Между тем, мои мнения окрепли; из подвижных и текучих они перешли в состояние окаменения. Они приняли форму жесткую, суровую, пуританскую. То уже не были отвлеченные начала, которые можно хладнокровно обсуждать с той и с другой стороны. То была живая вера, слепое, непоколебимое, фанатичное убеждение, которое посылает своих верных умирать на поле битвы, на костре, на плахе…
Кажется непонятным, зачем он счел возможным и необходимым делиться подобными соображениями в письме к попечителю Московского университета. Ясно только, что если хоть часть того, о чем Печерин пишет, была бы правдой, а не литературой, никогда не стал бы он раскрывать логику своего поведения.
Вскоре мой катехизис свелся к этому простому выражению: цель оправдыгвает средства. Я сказал себе: «Bisogna esse volpa o leone!» («Надо быть лисицею или львом» – итал.); (…) хорошо же, станем на время лисицею! Обманем своих тюремщиков! И проклятие тем, кто меня к тому принуждает! (РО: 174)

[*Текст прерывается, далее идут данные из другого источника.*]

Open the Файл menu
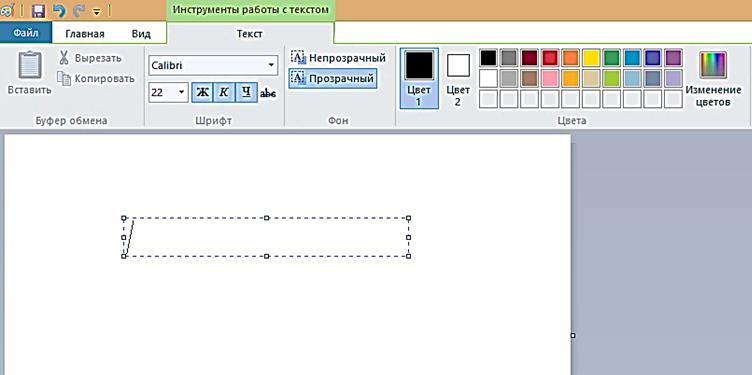 pos(26,34)
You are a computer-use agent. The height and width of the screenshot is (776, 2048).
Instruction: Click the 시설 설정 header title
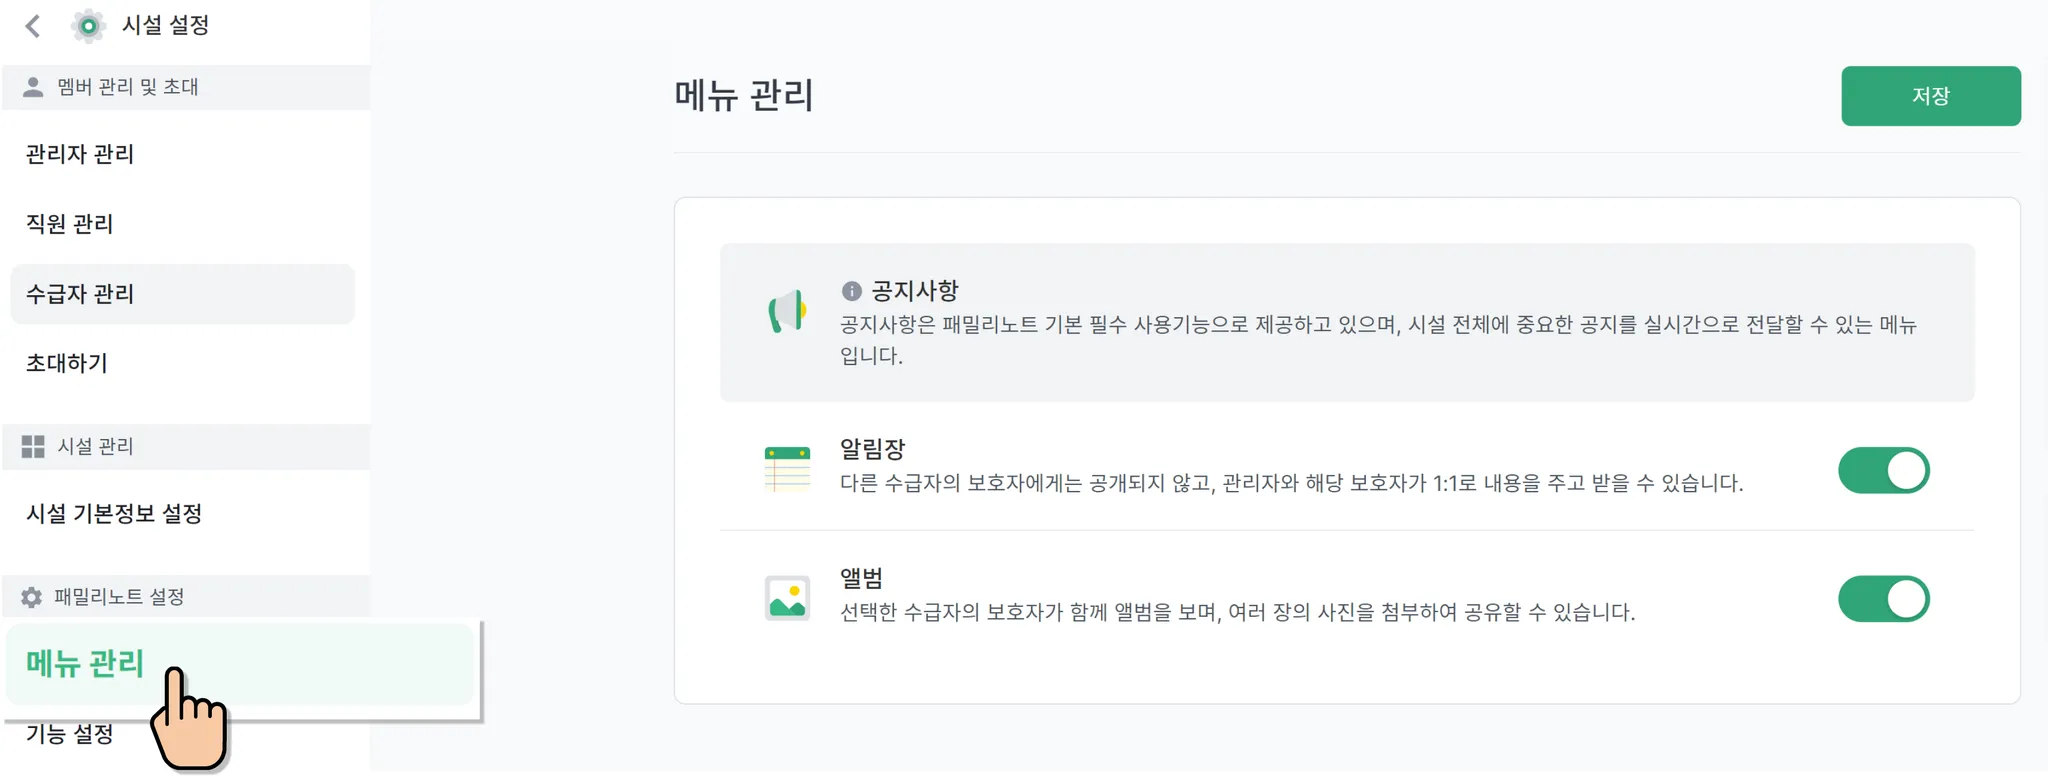click(165, 26)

Его несла красота фразы, он был увлечен возможностью развить до предела тему собственного демонизма. Он обращался к Строганову не как к вышестоящему лицу, вообще не как к конкретному человеку, а как к собирательному образу «человека и гражданина»:
Относительно Вас, граф, я поступил недостойно. Человек добродетельный! Человек благородный и великодушный! Как я люблю и уважаю Вас! Я готов за Вас отдать жизнь – но… Вы лишь единичное лицо, и человечество имеет более прав, чем Вы! Я отрекся от всяких чувств, у меня остались одни правила. Я служу неумолимому божеству. Я на его алтарь принес в жертву то, что человеку всего дороже – отечество, родных, друзей!

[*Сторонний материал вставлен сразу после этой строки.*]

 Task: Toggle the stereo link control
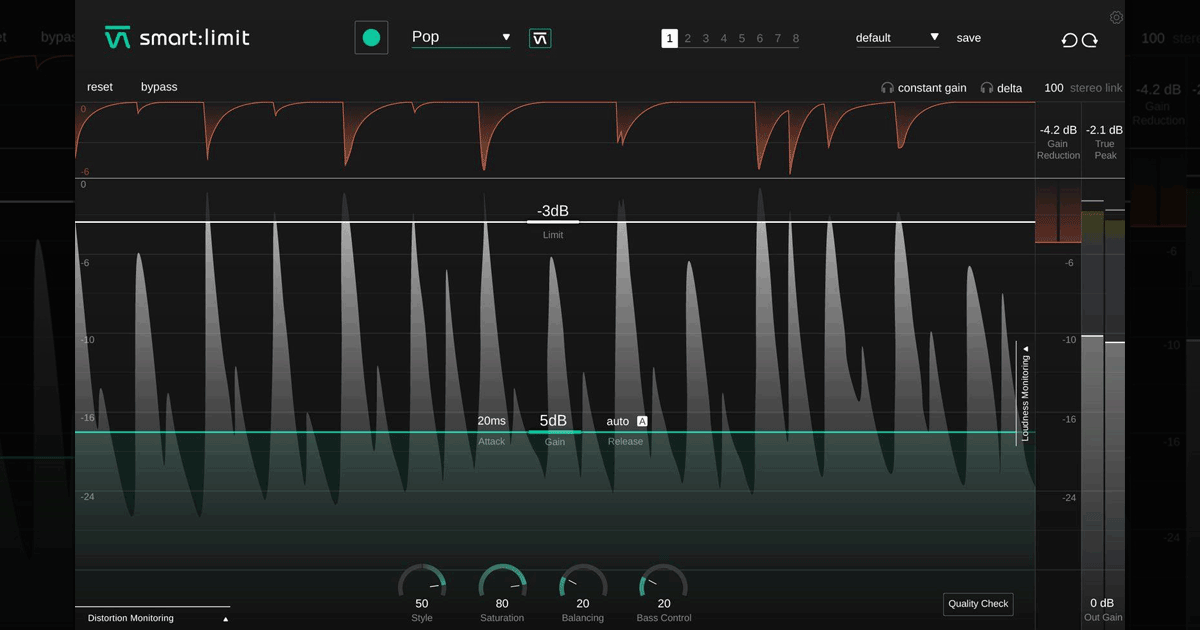click(1084, 88)
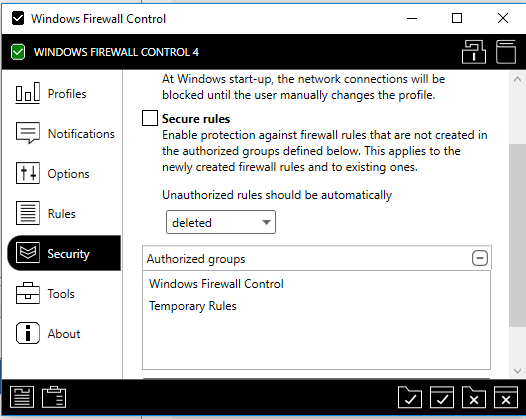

Каждое положение письма противоречит другому. Только что он говорил, что мысль провести жизнь в стране рабства, среди скотоподобных соплеменников приводила его в отчаяние, теперь оказывается, что он принес дорогое отечество на алтарь убеждений; он рассказывал о том, как страстно мечтал вырваться из круга родных и друзей, и тут же утверждает, что разлука с ними была жертвой. В этом кажущемся отсутствии логики есть своя логика – логика воссоздания романтического типа сознания. Когда впоследствии Печерин будет писать, что мечтой его раннего детства было «умереть за благо отечества и видеть мать, стоящую у подножия моего креста», он так же перечеркнет одним образом – другой; жертва, принесенная в расчете на благодарность и преклонение, превращается в спектакль одного актера, в торжество эгоизма. Печерин в экстазе признается, что его конечной целью является слава:
Провидение никогда не обманывает. Семена великих идей, бросаемые им в нашу душу, всегда суть верный залог прекрасной жатвы славы… Слава! Волшебное слово! Небесный призрак, для которого я распинаюсь! О Провидение! Прошу у тебя лишь дня, единого дня славы, и дарю тебе остаток моей жизни!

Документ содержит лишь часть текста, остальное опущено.